Hiya, I got these lovely boys last week, any ideas as to what variation Chester is?

Winston 









Chester 









Also, I'm considering breeding Chester, any suggestions?


----------



## sommy (Mar 1, 2009)

Mmm! They are scrummy! How old are they? they look young


----------



## danniixx (Apr 11, 2009)

They are around 5-6 weeks old Chester is really tame byt Winston can be a bit naughty lol They seem to vibrate when I hold them, is this bruxing?


----------



## sommy (Mar 1, 2009)

Ahh!
It probably is bruxing yes, from what i have been told bruxing is repetitive grinding of the teeth with can make them vibrate so probably


----------



## NaomiR (Feb 9, 2009)

no they're just shy :lol: :lol:

I would put the de white to an ivory satin :clap


----------



## danniixx (Apr 11, 2009)

ah thank you, I would never have clicked he was a satin lol just had a shiny coat. Is it possible my other buck is a satin too as they are brothers?
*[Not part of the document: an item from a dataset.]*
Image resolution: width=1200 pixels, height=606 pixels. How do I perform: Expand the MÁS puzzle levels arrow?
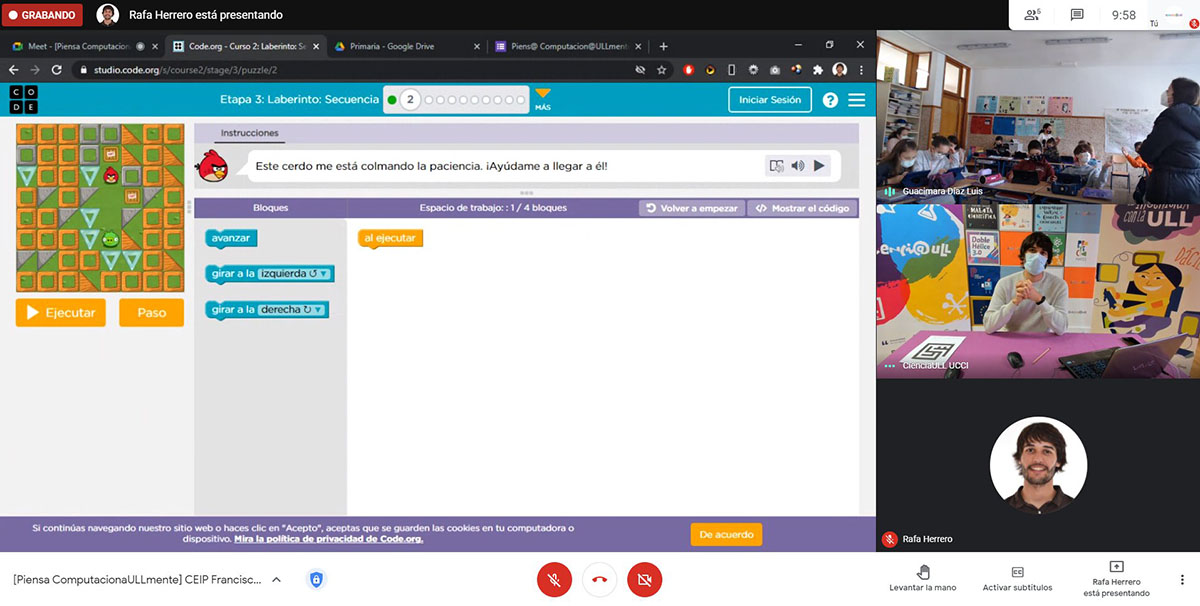click(x=543, y=95)
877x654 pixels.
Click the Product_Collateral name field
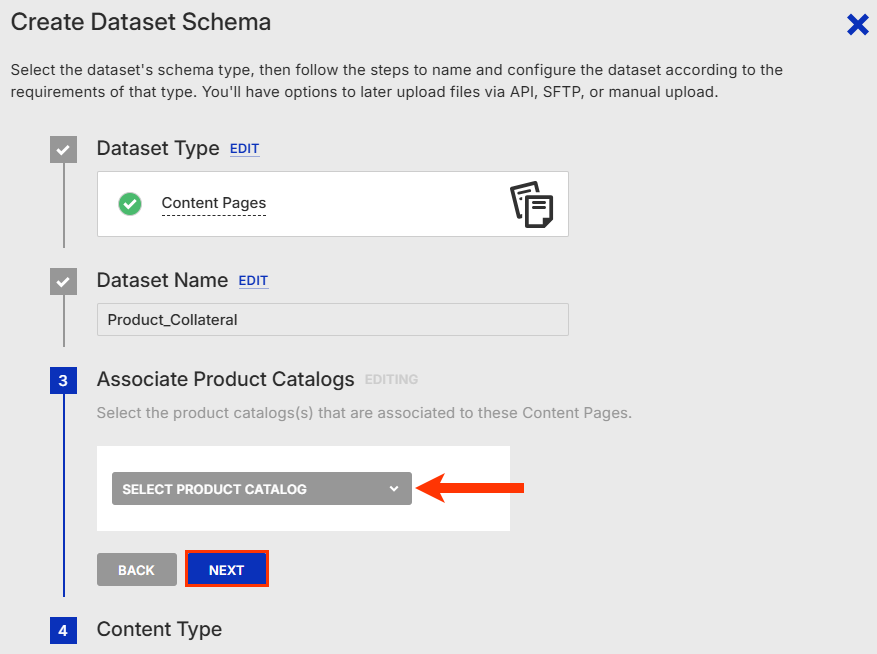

If I found a chocolate fox and bred her to my bucks what kind of colours could i produce?


----------



## NaomiR (Feb 9, 2009)

I don't think he's satin it's just what I would put him to  you would get some lovely satins out......

I have a satin chocolate fox doe.....


----------



## danniixx (Apr 11, 2009)

awww shes so gorgeous


----------



## Peteyandthegang (Jan 20, 2009)

NaomiR said:


> I don't think he's satin it's just what I would put him to  you would get some lovely satins out......


Does he carry satin then? :? Im confused


----------